Task requirements: What follows are records. Restate all of them word for word.

Dataset records:
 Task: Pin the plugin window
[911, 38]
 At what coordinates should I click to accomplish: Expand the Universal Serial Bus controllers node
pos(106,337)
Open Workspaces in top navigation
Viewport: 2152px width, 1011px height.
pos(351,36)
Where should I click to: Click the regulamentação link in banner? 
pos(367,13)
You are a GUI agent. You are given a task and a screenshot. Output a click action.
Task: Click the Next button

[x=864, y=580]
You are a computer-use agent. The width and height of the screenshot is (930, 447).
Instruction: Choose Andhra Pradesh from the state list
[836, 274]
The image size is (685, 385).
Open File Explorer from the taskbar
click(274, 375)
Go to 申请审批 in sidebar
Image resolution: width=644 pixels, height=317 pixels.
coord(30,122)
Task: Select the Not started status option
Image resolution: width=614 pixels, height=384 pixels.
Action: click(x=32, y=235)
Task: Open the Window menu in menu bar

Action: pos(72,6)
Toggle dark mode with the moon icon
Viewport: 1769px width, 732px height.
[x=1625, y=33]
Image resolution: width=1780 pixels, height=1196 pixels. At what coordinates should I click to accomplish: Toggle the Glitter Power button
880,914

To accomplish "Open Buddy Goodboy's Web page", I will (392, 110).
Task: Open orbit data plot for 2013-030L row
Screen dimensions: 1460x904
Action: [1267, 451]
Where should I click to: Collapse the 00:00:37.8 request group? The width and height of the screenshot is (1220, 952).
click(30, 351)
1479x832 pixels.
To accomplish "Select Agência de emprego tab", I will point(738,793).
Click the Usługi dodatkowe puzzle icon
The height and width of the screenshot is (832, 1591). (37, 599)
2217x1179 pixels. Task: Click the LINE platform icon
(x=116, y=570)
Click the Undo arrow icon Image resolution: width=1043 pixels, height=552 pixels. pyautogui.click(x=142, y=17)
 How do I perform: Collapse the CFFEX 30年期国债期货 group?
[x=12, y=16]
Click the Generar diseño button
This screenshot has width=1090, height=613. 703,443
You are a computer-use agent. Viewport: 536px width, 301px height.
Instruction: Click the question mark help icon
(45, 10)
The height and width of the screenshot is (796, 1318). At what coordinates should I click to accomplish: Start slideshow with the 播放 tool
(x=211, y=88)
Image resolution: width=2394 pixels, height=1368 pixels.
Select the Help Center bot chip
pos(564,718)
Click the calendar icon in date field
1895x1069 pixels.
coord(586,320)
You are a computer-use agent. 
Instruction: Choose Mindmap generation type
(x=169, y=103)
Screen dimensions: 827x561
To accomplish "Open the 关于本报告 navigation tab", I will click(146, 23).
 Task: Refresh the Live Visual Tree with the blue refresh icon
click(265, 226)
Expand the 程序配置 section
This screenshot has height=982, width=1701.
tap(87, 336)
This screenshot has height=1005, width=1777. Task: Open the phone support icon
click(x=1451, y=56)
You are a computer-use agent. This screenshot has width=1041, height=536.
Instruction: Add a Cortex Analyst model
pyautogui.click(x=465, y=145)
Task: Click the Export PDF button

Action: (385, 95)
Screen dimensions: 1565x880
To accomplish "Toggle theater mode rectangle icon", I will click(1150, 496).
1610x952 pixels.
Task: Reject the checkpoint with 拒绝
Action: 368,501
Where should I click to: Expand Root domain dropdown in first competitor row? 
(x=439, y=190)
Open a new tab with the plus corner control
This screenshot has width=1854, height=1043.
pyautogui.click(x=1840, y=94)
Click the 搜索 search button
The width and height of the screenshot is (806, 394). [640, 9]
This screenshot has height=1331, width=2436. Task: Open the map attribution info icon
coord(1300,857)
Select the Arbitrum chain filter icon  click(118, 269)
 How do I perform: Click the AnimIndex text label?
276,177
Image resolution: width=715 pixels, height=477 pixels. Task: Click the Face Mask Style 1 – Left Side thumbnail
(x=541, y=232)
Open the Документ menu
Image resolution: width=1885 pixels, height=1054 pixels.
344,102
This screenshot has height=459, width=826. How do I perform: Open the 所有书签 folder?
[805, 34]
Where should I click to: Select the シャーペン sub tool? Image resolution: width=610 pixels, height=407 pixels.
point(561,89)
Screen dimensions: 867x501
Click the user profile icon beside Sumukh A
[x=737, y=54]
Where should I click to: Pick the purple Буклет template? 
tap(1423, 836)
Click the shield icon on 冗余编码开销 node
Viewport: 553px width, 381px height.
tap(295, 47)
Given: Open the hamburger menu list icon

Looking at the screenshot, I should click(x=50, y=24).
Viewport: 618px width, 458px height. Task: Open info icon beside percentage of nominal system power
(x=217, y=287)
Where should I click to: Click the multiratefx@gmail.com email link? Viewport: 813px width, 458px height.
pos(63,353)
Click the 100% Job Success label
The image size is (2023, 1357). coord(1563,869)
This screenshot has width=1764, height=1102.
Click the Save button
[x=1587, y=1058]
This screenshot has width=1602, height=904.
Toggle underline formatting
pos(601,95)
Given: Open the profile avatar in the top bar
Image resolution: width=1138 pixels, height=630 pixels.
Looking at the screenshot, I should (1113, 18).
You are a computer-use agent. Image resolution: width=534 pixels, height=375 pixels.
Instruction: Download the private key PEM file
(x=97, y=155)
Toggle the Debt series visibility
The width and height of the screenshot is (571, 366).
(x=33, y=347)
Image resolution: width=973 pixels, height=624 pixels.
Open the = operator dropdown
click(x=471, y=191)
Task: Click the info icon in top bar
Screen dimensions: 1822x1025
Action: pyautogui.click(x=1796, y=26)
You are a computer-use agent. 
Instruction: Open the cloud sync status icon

Exercise answer:
 Task: Pin the plugin window
[911, 38]
 At what coordinates should I click to accomplish: Expand the Universal Serial Bus controllers node
pos(106,337)
Open Workspaces in top navigation
Viewport: 2152px width, 1011px height.
pos(351,36)
Where should I click to: Click the regulamentação link in banner? 
pos(367,13)
You are a GUI agent. You are given a task and a screenshot. Output a click action.
Task: Click the Next button

[x=864, y=580]
You are a computer-use agent. The width and height of the screenshot is (930, 447).
Instruction: Choose Andhra Pradesh from the state list
[836, 274]
The image size is (685, 385).
Open File Explorer from the taskbar
click(274, 375)
Go to 申请审批 in sidebar
Image resolution: width=644 pixels, height=317 pixels.
coord(30,122)
Task: Select the Not started status option
Image resolution: width=614 pixels, height=384 pixels.
Action: click(x=32, y=235)
Task: Open the Window menu in menu bar

Action: pos(72,6)
Toggle dark mode with the moon icon
Viewport: 1769px width, 732px height.
[x=1625, y=33]
Image resolution: width=1780 pixels, height=1196 pixels. At what coordinates should I click to accomplish: Toggle the Glitter Power button
880,914

To accomplish "Open Buddy Goodboy's Web page", I will (392, 110).
Task: Open orbit data plot for 2013-030L row
Screen dimensions: 1460x904
Action: [1267, 451]
Where should I click to: Collapse the 00:00:37.8 request group? The width and height of the screenshot is (1220, 952).
click(30, 351)
1479x832 pixels.
To accomplish "Select Agência de emprego tab", I will point(738,793).
Click the Usługi dodatkowe puzzle icon
The height and width of the screenshot is (832, 1591). (37, 599)
2217x1179 pixels. Task: Click the LINE platform icon
(x=116, y=570)
Click the Undo arrow icon Image resolution: width=1043 pixels, height=552 pixels. pyautogui.click(x=142, y=17)
 How do I perform: Collapse the CFFEX 30年期国债期货 group?
[x=12, y=16]
Click the Generar diseño button
This screenshot has width=1090, height=613. 703,443
You are a computer-use agent. Viewport: 536px width, 301px height.
Instruction: Click the question mark help icon
(45, 10)
The height and width of the screenshot is (796, 1318). At what coordinates should I click to accomplish: Start slideshow with the 播放 tool
(x=211, y=88)
Image resolution: width=2394 pixels, height=1368 pixels.
Select the Help Center bot chip
pos(564,718)
Click the calendar icon in date field
1895x1069 pixels.
coord(586,320)
You are a computer-use agent. 
Instruction: Choose Mindmap generation type
(x=169, y=103)
Screen dimensions: 827x561
To accomplish "Open the 关于本报告 navigation tab", I will click(146, 23).
 Task: Refresh the Live Visual Tree with the blue refresh icon
click(265, 226)
Expand the 程序配置 section
This screenshot has height=982, width=1701.
tap(87, 336)
This screenshot has height=1005, width=1777. Task: Open the phone support icon
click(x=1451, y=56)
You are a computer-use agent. This screenshot has width=1041, height=536.
Instruction: Add a Cortex Analyst model
pyautogui.click(x=465, y=145)
Task: Click the Export PDF button

Action: (385, 95)
Screen dimensions: 1565x880
To accomplish "Toggle theater mode rectangle icon", I will click(1150, 496).
1610x952 pixels.
Task: Reject the checkpoint with 拒绝
Action: 368,501
Where should I click to: Expand Root domain dropdown in first competitor row? 
(x=439, y=190)
Open a new tab with the plus corner control
This screenshot has width=1854, height=1043.
pyautogui.click(x=1840, y=94)
Click the 搜索 search button
The width and height of the screenshot is (806, 394). [640, 9]
This screenshot has height=1331, width=2436. Task: Open the map attribution info icon
coord(1300,857)
Select the Arbitrum chain filter icon  click(118, 269)
 How do I perform: Click the AnimIndex text label?
276,177
Image resolution: width=715 pixels, height=477 pixels. Task: Click the Face Mask Style 1 – Left Side thumbnail
(x=541, y=232)
Open the Документ menu
Image resolution: width=1885 pixels, height=1054 pixels.
344,102
This screenshot has height=459, width=826. How do I perform: Open the 所有书签 folder?
[805, 34]
Where should I click to: Select the シャーペン sub tool? Image resolution: width=610 pixels, height=407 pixels.
point(561,89)
Screen dimensions: 867x501
Click the user profile icon beside Sumukh A
[x=737, y=54]
Where should I click to: Pick the purple Буклет template? 
tap(1423, 836)
Click the shield icon on 冗余编码开销 node
Viewport: 553px width, 381px height.
tap(295, 47)
Given: Open the hamburger menu list icon

Looking at the screenshot, I should click(x=50, y=24).
Viewport: 618px width, 458px height. Task: Open info icon beside percentage of nominal system power
(x=217, y=287)
Where should I click to: Click the multiratefx@gmail.com email link? Viewport: 813px width, 458px height.
pos(63,353)
Click the 100% Job Success label
The image size is (2023, 1357). coord(1563,869)
This screenshot has width=1764, height=1102.
Click the Save button
[x=1587, y=1058]
This screenshot has width=1602, height=904.
Toggle underline formatting
pos(601,95)
Given: Open the profile avatar in the top bar
Image resolution: width=1138 pixels, height=630 pixels.
Looking at the screenshot, I should (1113, 18).
You are a computer-use agent. Image resolution: width=534 pixels, height=375 pixels.
Instruction: Download the private key PEM file
(x=97, y=155)
Toggle the Debt series visibility
The width and height of the screenshot is (571, 366).
(x=33, y=347)
Image resolution: width=973 pixels, height=624 pixels.
Open the = operator dropdown
click(x=471, y=191)
Task: Click the info icon in top bar
Screen dimensions: 1822x1025
Action: pyautogui.click(x=1796, y=26)
You are a computer-use agent. 
Instruction: Open the cloud sync status icon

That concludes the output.